*DIRECTIONS FOR THIS TASK*. Copy the lines that follow, replacing "pencil annotation tool" with "pen annotation tool" and changing nothing else.
#####
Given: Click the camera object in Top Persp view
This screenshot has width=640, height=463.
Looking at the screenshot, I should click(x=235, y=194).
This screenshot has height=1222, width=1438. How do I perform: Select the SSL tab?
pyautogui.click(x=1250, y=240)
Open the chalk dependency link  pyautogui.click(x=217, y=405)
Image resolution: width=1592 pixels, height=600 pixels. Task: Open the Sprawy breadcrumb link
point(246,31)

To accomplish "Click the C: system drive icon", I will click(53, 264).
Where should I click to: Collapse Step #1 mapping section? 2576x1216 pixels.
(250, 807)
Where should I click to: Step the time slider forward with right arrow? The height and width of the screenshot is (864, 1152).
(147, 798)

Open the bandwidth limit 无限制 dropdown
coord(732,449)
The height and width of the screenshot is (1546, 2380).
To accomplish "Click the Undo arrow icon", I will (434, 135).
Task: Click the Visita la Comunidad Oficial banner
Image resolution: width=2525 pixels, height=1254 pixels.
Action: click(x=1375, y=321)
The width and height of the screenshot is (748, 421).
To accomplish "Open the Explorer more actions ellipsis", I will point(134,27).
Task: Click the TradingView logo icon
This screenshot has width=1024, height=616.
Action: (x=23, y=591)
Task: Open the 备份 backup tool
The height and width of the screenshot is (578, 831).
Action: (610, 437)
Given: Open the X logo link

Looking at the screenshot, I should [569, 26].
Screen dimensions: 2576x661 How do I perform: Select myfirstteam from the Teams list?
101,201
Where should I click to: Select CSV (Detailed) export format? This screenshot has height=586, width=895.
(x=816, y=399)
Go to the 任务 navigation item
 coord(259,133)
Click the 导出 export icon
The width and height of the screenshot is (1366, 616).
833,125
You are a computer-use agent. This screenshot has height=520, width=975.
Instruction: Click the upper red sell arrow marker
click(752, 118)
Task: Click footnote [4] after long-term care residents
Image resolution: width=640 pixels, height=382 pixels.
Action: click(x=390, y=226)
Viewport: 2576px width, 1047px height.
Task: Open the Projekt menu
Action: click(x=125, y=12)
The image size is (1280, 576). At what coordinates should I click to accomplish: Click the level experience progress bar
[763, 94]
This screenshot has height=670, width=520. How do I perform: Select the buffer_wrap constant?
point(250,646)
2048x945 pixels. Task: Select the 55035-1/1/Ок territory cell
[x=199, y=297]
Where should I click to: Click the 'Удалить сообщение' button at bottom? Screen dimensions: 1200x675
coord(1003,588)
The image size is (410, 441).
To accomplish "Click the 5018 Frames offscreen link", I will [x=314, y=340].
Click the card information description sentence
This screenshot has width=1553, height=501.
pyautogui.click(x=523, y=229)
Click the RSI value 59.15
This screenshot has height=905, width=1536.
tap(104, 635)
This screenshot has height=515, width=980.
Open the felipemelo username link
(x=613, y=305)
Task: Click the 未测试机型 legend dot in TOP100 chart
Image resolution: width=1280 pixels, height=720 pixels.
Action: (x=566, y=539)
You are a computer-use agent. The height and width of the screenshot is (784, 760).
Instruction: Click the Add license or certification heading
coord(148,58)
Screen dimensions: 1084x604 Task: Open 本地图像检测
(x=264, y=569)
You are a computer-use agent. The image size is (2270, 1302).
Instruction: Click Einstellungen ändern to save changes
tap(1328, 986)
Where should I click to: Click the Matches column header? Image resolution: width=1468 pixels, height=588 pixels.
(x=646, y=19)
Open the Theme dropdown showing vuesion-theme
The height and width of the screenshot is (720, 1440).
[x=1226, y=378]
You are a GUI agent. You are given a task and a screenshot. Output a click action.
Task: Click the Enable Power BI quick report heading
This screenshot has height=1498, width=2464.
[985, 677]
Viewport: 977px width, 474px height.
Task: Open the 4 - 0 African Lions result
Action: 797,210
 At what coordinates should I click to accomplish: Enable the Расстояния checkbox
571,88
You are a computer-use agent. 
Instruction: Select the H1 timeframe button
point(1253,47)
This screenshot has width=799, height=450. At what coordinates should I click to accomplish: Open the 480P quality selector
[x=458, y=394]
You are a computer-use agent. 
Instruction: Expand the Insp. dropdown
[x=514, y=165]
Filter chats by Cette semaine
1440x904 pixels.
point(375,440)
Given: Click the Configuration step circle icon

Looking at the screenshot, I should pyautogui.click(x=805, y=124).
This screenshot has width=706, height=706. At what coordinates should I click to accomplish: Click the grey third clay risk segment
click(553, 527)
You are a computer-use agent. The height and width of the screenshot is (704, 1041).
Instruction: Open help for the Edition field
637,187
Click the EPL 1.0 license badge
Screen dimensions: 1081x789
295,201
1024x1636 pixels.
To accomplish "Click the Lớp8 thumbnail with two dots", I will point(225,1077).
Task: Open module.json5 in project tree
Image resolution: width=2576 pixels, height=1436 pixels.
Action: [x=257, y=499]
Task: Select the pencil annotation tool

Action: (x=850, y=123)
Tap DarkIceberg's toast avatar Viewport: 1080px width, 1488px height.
#####
*RESULT OF THIS EXERCISE*.
Given: Click the camera object in Top Persp view
This screenshot has width=640, height=463.
Looking at the screenshot, I should click(x=235, y=194).
This screenshot has height=1222, width=1438. How do I perform: Select the SSL tab?
pyautogui.click(x=1250, y=240)
Open the chalk dependency link  pyautogui.click(x=217, y=405)
Image resolution: width=1592 pixels, height=600 pixels. Task: Open the Sprawy breadcrumb link
point(246,31)

To accomplish "Click the C: system drive icon", I will click(53, 264).
Where should I click to: Collapse Step #1 mapping section? 2576x1216 pixels.
(250, 807)
Where should I click to: Step the time slider forward with right arrow? The height and width of the screenshot is (864, 1152).
(147, 798)

Open the bandwidth limit 无限制 dropdown
coord(732,449)
The height and width of the screenshot is (1546, 2380).
To accomplish "Click the Undo arrow icon", I will (434, 135).
Task: Click the Visita la Comunidad Oficial banner
Image resolution: width=2525 pixels, height=1254 pixels.
Action: click(x=1375, y=321)
The width and height of the screenshot is (748, 421).
To accomplish "Open the Explorer more actions ellipsis", I will point(134,27).
Task: Click the TradingView logo icon
This screenshot has width=1024, height=616.
Action: (x=23, y=591)
Task: Open the 备份 backup tool
The height and width of the screenshot is (578, 831).
Action: (610, 437)
Given: Open the X logo link

Looking at the screenshot, I should [569, 26].
Screen dimensions: 2576x661 How do I perform: Select myfirstteam from the Teams list?
101,201
Where should I click to: Select CSV (Detailed) export format? This screenshot has height=586, width=895.
(x=816, y=399)
Go to the 任务 navigation item
 coord(259,133)
Click the 导出 export icon
The width and height of the screenshot is (1366, 616).
833,125
You are a computer-use agent. This screenshot has height=520, width=975.
Instruction: Click the upper red sell arrow marker
click(752, 118)
Task: Click footnote [4] after long-term care residents
Image resolution: width=640 pixels, height=382 pixels.
Action: click(x=390, y=226)
Viewport: 2576px width, 1047px height.
Task: Open the Projekt menu
Action: click(x=125, y=12)
The image size is (1280, 576). At what coordinates should I click to accomplish: Click the level experience progress bar
[763, 94]
This screenshot has height=670, width=520. How do I perform: Select the buffer_wrap constant?
point(250,646)
2048x945 pixels. Task: Select the 55035-1/1/Ок territory cell
[x=199, y=297]
Where should I click to: Click the 'Удалить сообщение' button at bottom? Screen dimensions: 1200x675
coord(1003,588)
The image size is (410, 441).
To accomplish "Click the 5018 Frames offscreen link", I will [x=314, y=340].
Click the card information description sentence
This screenshot has width=1553, height=501.
pyautogui.click(x=523, y=229)
Click the RSI value 59.15
This screenshot has height=905, width=1536.
tap(104, 635)
This screenshot has height=515, width=980.
Open the felipemelo username link
(x=613, y=305)
Task: Click the 未测试机型 legend dot in TOP100 chart
Image resolution: width=1280 pixels, height=720 pixels.
Action: (x=566, y=539)
You are a computer-use agent. The height and width of the screenshot is (784, 760).
Instruction: Click the Add license or certification heading
coord(148,58)
Screen dimensions: 1084x604 Task: Open 本地图像检测
(x=264, y=569)
You are a computer-use agent. The image size is (2270, 1302).
Instruction: Click Einstellungen ändern to save changes
tap(1328, 986)
Where should I click to: Click the Matches column header? Image resolution: width=1468 pixels, height=588 pixels.
(x=646, y=19)
Open the Theme dropdown showing vuesion-theme
The height and width of the screenshot is (720, 1440).
[x=1226, y=378]
You are a GUI agent. You are given a task and a screenshot. Output a click action.
Task: Click the Enable Power BI quick report heading
This screenshot has height=1498, width=2464.
[985, 677]
Viewport: 977px width, 474px height.
Task: Open the 4 - 0 African Lions result
Action: 797,210
 At what coordinates should I click to accomplish: Enable the Расстояния checkbox
571,88
You are a computer-use agent. 
Instruction: Select the H1 timeframe button
point(1253,47)
This screenshot has width=799, height=450. At what coordinates should I click to accomplish: Open the 480P quality selector
[x=458, y=394]
You are a computer-use agent. 
Instruction: Expand the Insp. dropdown
[x=514, y=165]
Filter chats by Cette semaine
1440x904 pixels.
point(375,440)
Given: Click the Configuration step circle icon

Looking at the screenshot, I should pyautogui.click(x=805, y=124).
This screenshot has width=706, height=706. At what coordinates should I click to accomplish: Click the grey third clay risk segment
click(553, 527)
You are a computer-use agent. The height and width of the screenshot is (704, 1041).
Instruction: Open help for the Edition field
637,187
Click the EPL 1.0 license badge
Screen dimensions: 1081x789
295,201
1024x1636 pixels.
To accomplish "Click the Lớp8 thumbnail with two dots", I will point(225,1077).
Task: Open module.json5 in project tree
Image resolution: width=2576 pixels, height=1436 pixels.
Action: [x=257, y=499]
Task: Select the pen annotation tool

Action: (x=850, y=123)
Tap DarkIceberg's toast avatar Viewport: 1080px width, 1488px height.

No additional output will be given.